A progressive tax
is a tax in which the tax rate
increases as the taxable amount increases. The term "progressive" refers to the way the tax rate progresses from low to high, with the result that a taxpayer's average tax rate is less than the person's marginal tax rate
. The term can be applied to individual taxes or to a tax system as a whole; a year, multi-year, or lifetime. Progressive taxes are imposed in an attempt to reduce the tax incidence of people with a lower ability to pay, as such taxes shift the incidence increasingly to those with a higher ability-to-pay. The opposite of a progressive tax is a regressive tax, where the relative tax rate or burden decreases as an individual's ability to pay increases.
The term is frequently applied in reference to personal income
taxes, in which people with lower income pay a lower percentage of that income in tax than do those with higher income. It can also apply to adjustments of the tax base
by using tax exemptions, tax credits, or selective taxation that creates progressive distribution effects. For example, a wealth or property tax
, a sales tax
on luxury goods, or the exemption of sales taxes on basic necessities, may be described as having progressive effects as it increases the tax burden of higher income families and reduces it on lower income families.
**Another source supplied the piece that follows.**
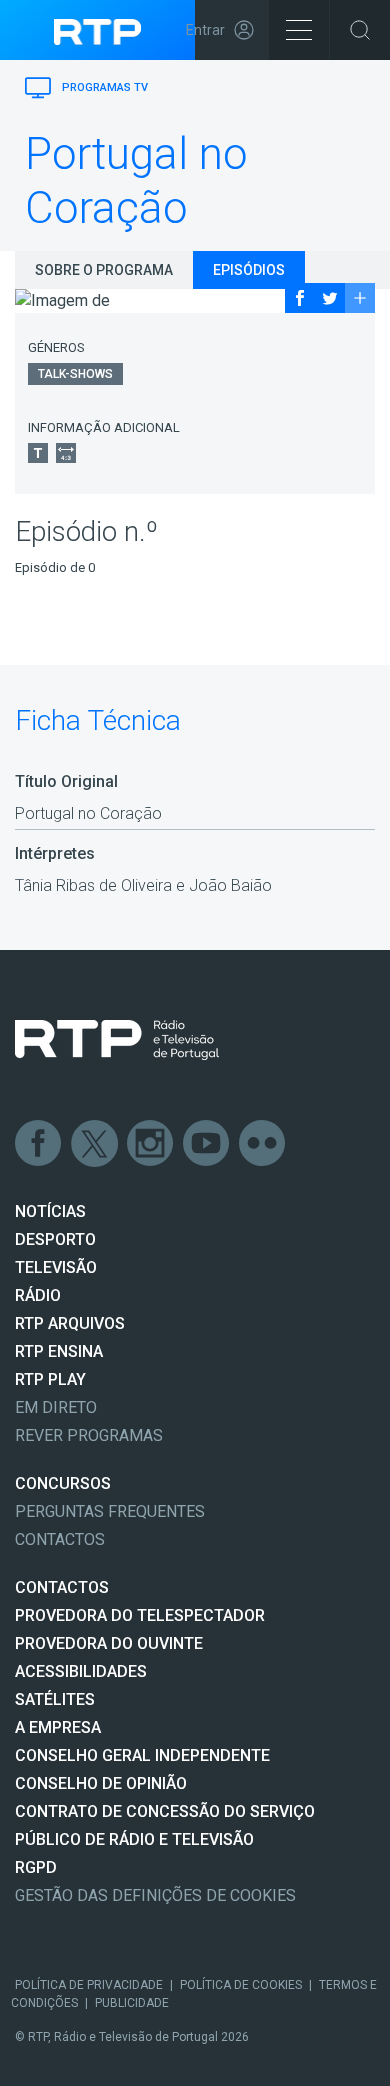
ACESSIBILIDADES (81, 1671)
Progressive taxation is often suggested as a way to mitigate the societal ills associated with higher income inequality, as the tax structure reduces inequality, but economists disagree on the tax policy's economic and long-term effects. Progressive taxation has also been positively associated with happiness, the subjective well-being of nations and citizen satisfaction with public goods, such as education and transportation.